→ PROBLEM TO WORK ON:
Check every line of the data below for the word "second". Copy the ones that have it.

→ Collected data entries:
>>>
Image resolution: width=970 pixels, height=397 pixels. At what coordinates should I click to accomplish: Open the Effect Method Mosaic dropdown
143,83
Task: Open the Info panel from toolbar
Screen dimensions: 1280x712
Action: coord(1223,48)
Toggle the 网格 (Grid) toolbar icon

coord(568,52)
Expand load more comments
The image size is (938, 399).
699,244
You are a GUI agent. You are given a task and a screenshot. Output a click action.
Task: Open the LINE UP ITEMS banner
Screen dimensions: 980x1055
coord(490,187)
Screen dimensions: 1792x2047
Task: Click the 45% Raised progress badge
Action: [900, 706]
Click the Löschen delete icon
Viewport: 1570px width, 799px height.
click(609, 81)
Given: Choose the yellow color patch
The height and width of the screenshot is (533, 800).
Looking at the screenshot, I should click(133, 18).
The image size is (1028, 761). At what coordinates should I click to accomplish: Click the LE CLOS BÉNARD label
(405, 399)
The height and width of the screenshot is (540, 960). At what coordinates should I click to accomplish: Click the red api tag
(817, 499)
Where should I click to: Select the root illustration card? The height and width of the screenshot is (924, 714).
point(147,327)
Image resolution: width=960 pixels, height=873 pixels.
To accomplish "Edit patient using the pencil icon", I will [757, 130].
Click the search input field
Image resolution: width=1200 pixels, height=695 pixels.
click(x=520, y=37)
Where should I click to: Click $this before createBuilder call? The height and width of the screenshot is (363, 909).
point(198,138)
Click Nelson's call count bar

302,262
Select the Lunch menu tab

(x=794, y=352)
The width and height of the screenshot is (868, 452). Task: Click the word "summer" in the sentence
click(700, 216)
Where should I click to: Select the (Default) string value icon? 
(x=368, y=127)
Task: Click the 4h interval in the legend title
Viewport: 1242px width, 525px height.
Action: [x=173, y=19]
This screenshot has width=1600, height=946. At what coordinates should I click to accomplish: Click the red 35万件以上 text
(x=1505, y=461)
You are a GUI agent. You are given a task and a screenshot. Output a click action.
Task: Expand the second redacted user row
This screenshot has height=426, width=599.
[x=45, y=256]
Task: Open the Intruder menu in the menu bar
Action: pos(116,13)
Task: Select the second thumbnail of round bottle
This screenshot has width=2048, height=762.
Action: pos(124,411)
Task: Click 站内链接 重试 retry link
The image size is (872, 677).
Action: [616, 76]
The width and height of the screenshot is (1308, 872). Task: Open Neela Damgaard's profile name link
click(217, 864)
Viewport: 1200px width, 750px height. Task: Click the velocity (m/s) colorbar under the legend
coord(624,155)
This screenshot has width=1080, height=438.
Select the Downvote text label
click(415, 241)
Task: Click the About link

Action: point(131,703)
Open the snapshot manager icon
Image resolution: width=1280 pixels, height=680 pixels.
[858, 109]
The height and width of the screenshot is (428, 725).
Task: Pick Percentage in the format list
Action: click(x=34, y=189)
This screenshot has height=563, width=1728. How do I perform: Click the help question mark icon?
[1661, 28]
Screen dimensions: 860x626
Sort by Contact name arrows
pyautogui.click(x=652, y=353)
<<<
→ ANSWER TO THIS EXERCISE:
Task: Expand the second redacted user row
Task: Select the second thumbnail of round bottle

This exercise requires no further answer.